Collected data entries
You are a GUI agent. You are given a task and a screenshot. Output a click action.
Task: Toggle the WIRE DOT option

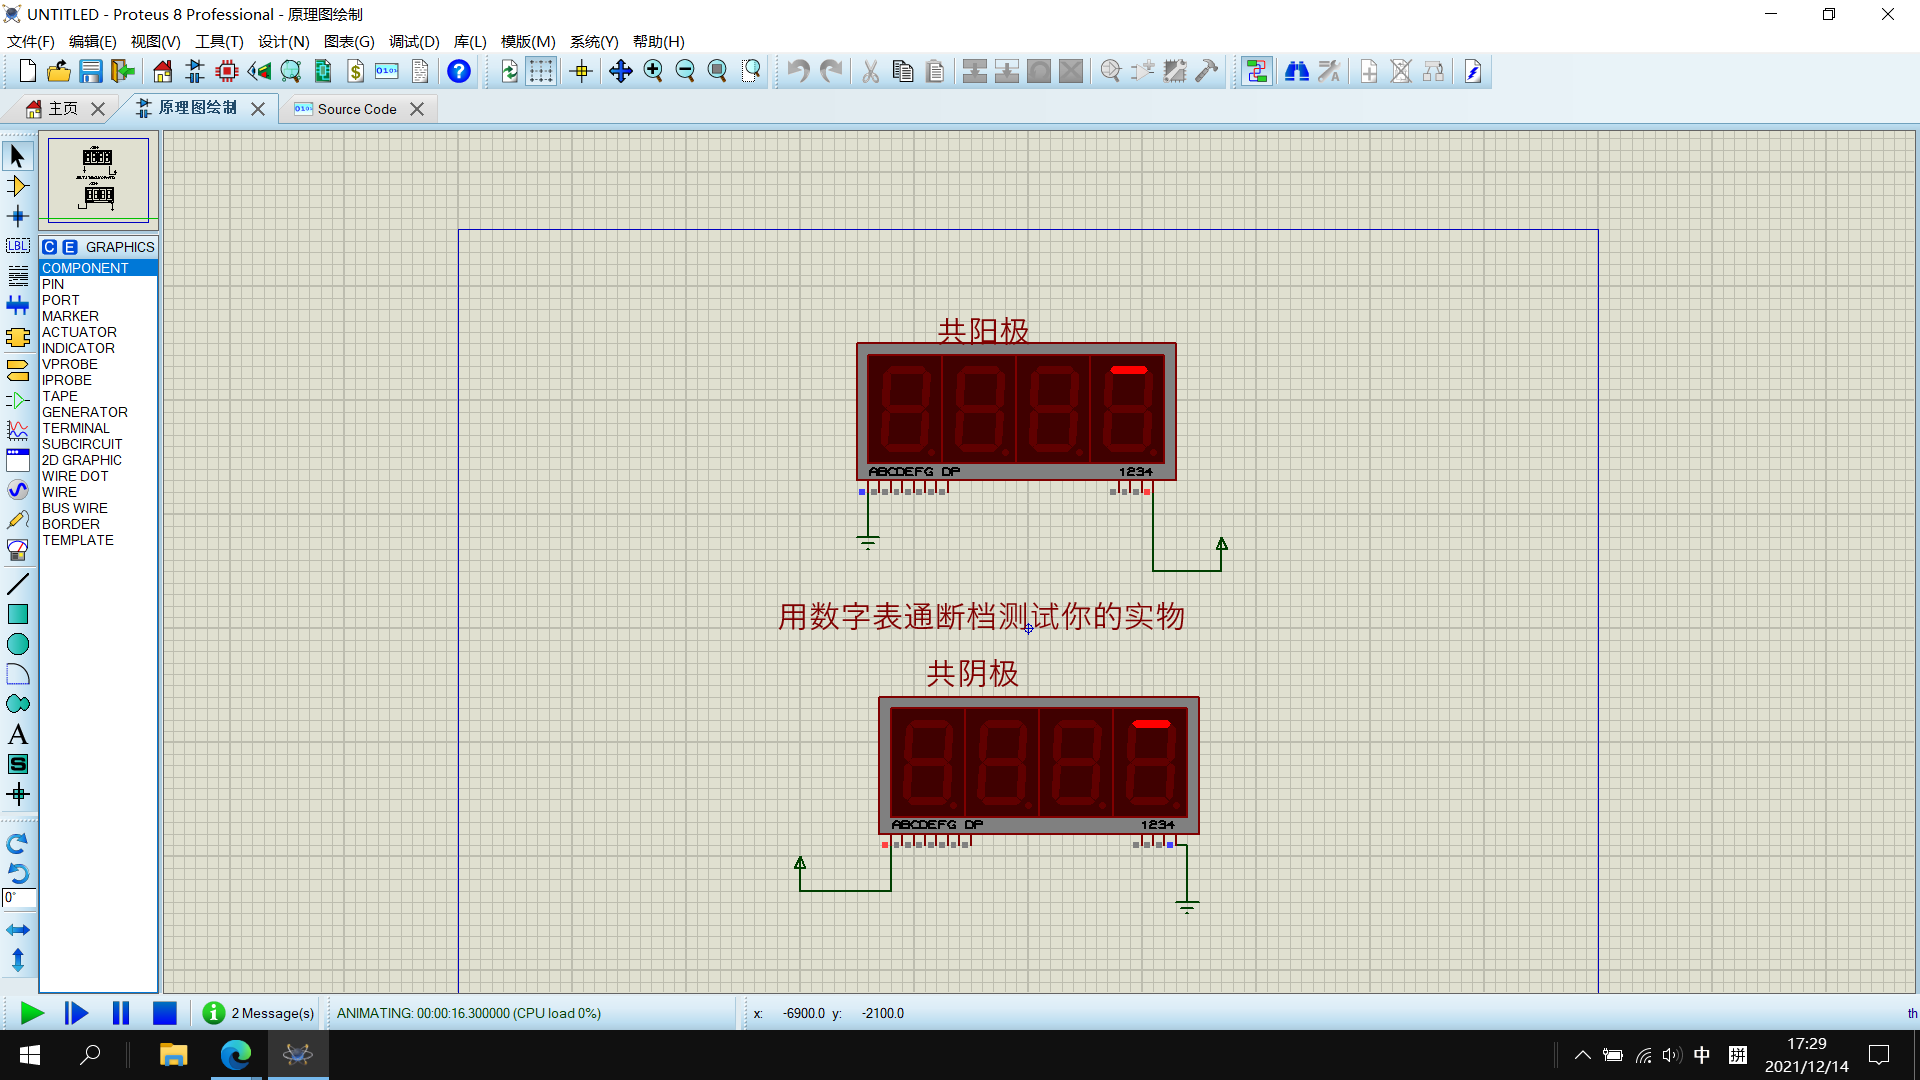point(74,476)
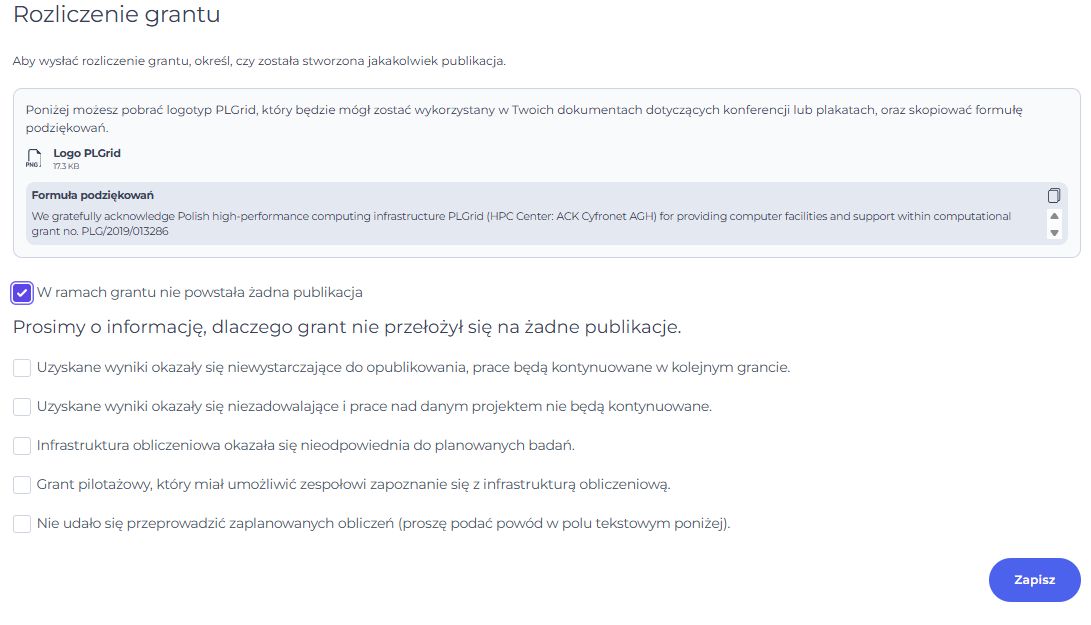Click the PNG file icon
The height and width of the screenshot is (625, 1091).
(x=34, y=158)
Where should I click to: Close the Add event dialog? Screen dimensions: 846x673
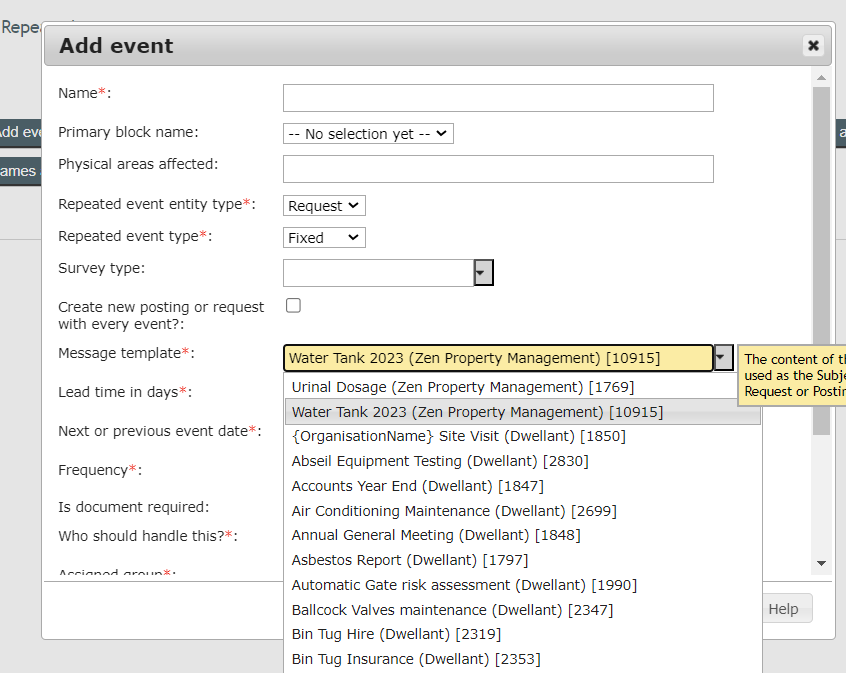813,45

==

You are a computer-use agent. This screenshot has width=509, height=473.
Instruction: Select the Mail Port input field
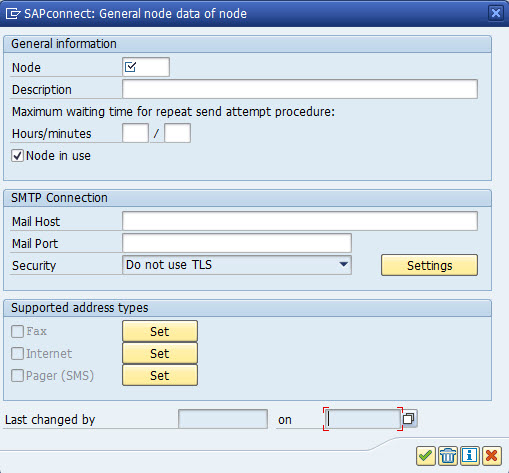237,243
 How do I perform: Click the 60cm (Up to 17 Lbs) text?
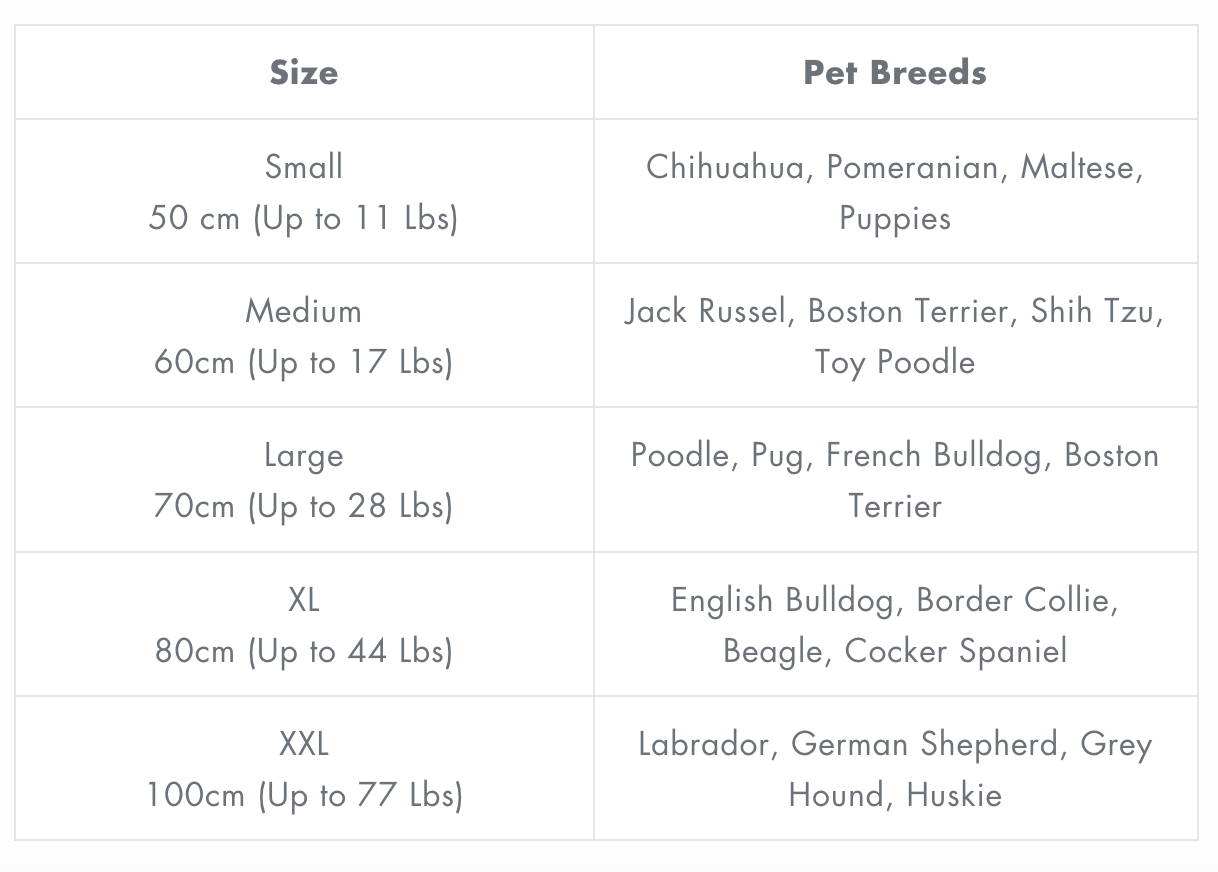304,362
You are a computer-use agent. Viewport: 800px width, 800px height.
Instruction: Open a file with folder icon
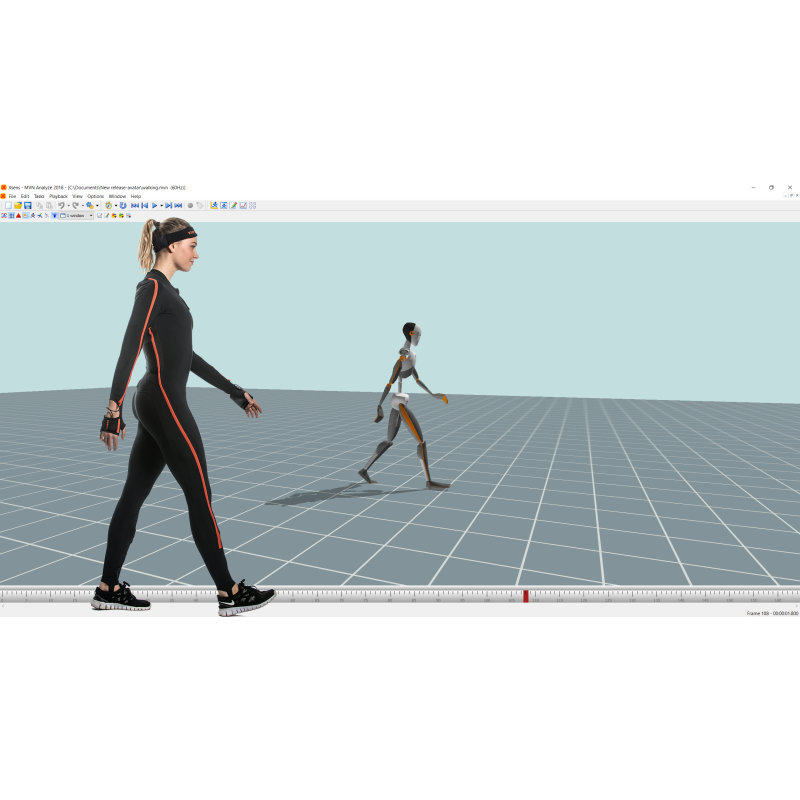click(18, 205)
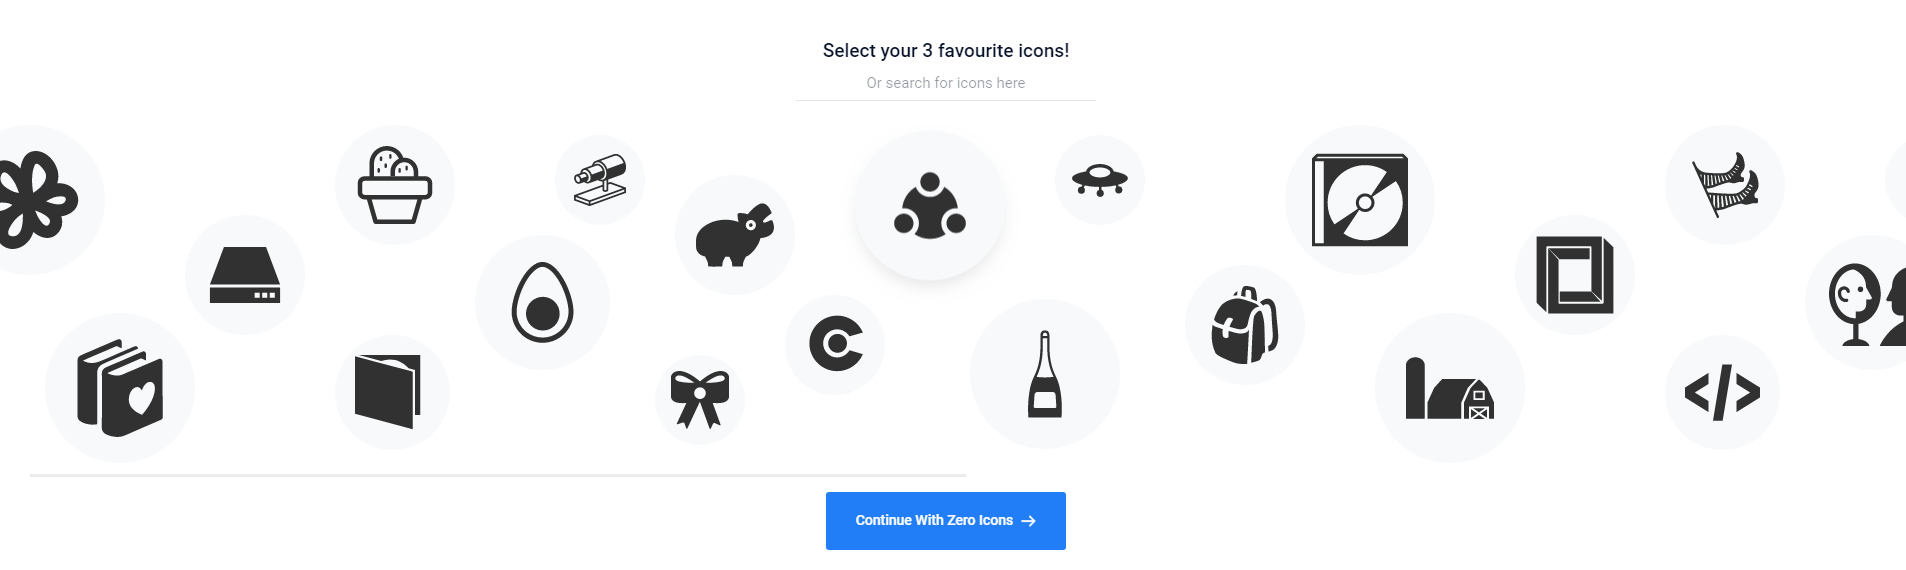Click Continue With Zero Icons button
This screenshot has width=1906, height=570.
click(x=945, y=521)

Work item -
Which lines above carry the string "agent"? Copy those lines.

Answer to the problem -
You are a GUI agent. You are given a task and a screenshot. Output a click action.
You are a computer-use agent. This screenshot has width=509, height=473.
You are a computer-use agent. Viewport: 800px width, 800px height.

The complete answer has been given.